Building a RAG System from Scratch
Step-by-step guide to building retrieval-augmented generation systems that actually improve LLM accuracy.
Retrieval-Augmented Generation (RAG) is how you give an LLM access to your private data without fine-tuning. The concept is simple: retrieve relevant context, inject it into the prompt, and let the model generate an informed response.
The implementation? That’s where it gets interesting.
Architecture Overview
A production RAG system has four components:
- Ingestion Pipeline — Chunk, embed, and store your documents
- Retrieval Layer — Find the most relevant chunks for a query
- Prompt Assembly — Combine retrieved context with the user’s question
- Generation + Grounding — Generate a response and verify it’s grounded in the retrieved context
Step 1: Chunking Strategy
Chunking is the most underrated part of RAG. Bad chunks = bad retrieval = bad answers.
defmodule RAG.Chunker do
@chunk_size 512
@chunk_overlap 64
def chunk_document(text, metadata \\ %{}) do
text
|> split_by_paragraphs()
|> merge_small_chunks(@chunk_size)
|> add_overlap(@chunk_overlap)
|> Enum.with_index()
|> Enum.map(fn {chunk, idx} ->
%{
content: chunk,
metadata: Map.merge(metadata, %{chunk_index: idx}),
token_count: estimate_tokens(chunk)
}
end)
end
defp split_by_paragraphs(text) do
text
|> String.split(~r/\n\n+/)
|> Enum.reject(&(String.trim(&1) == ""))
end
defp merge_small_chunks(paragraphs, max_size) do
Enum.reduce(paragraphs, [], fn para, acc ->
case acc do
[last | rest] when byte_size(last <> "\n\n" <> para) < max_size ->
[(last <> "\n\n" <> para) | rest]
_ ->
[para | acc]
end
end)
|> Enum.reverse()
end
end
Key insight: Chunk by semantic boundaries (paragraphs, sections) not arbitrary character counts. Overlap ensures you don’t lose context at chunk boundaries.
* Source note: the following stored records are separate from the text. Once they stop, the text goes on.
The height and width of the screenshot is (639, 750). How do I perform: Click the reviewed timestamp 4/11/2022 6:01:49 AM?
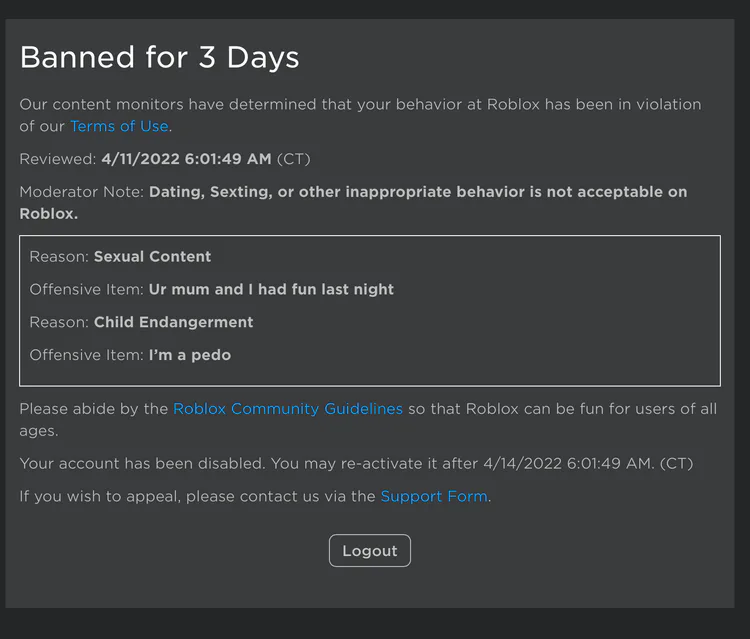[186, 159]

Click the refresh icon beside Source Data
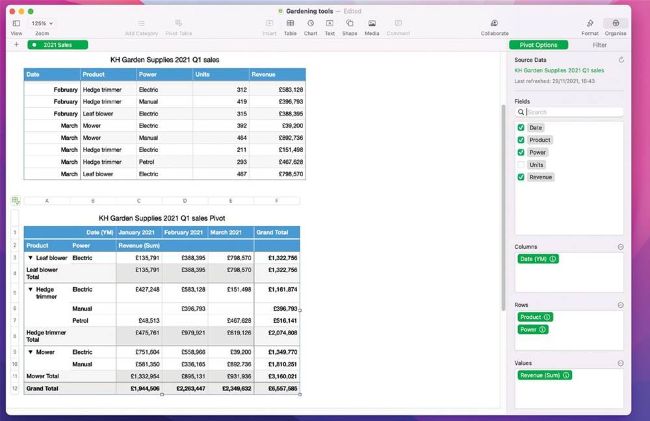click(621, 60)
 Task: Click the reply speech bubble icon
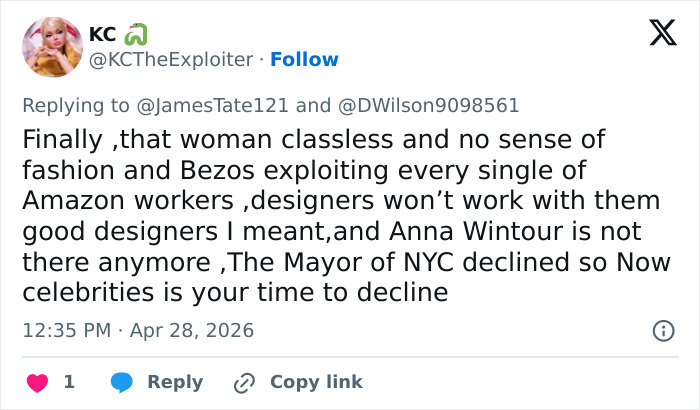point(122,382)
Step 2: Embedding and Storage
Use a vector database (pgvector with Postgres works great) to store embeddings alongside your chunks:
defmodule RAG.Embedder do
def embed_and_store(chunks) do
chunks
|> Enum.map(fn chunk ->
{:ok, embedding} = EmbeddingAPI.create(chunk.content)
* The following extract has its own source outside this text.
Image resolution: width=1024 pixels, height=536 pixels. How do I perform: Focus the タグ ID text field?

Map.put(chunk, :embedding, embedding)
end)
|> Enum.each(&RAG.VectorStore.insert/1)
end
end
Step 3: Retrieval
Semantic search finds relevant chunks, but add keyword search as a fallback for exact matches:
defmodule RAG.Retriever do
def retrieve(query, opts \\ []) do
k = Keyword.get(opts, :top_k, 5)
semantic_results = RAG.VectorStore.similarity_search(query, k: k)
keyword_results = RAG.VectorStore.keyword_search(query, k: k)
(semantic_results ++ keyword_results)
|> Enum.uniq_by(& &1.id)
|> Enum.sort_by(& &1.score, :desc)
|> Enum.take(k)
end
end
Step 4: Prompt Assembly
This is where RAG meets prompt engineering:
@rag_prompt """
Answer the user's question using ONLY the provided context.
If the context doesn't contain enough information, say so clearly.
Do not make up information.
Context:
<%= for chunk <- chunks do %>
---
<%= chunk.content %>
<% end %>
Question: <%= question %>
Provide a clear, concise answer with references to the source material.
"""
Common Pitfalls
The three most common RAG failures are: chunks that are too large (diluting relevance), no hybrid search (missing exact keyword matches), and no grounding check (the model hallucinating despite having context). Address all three and your RAG system will be dramatically more reliable.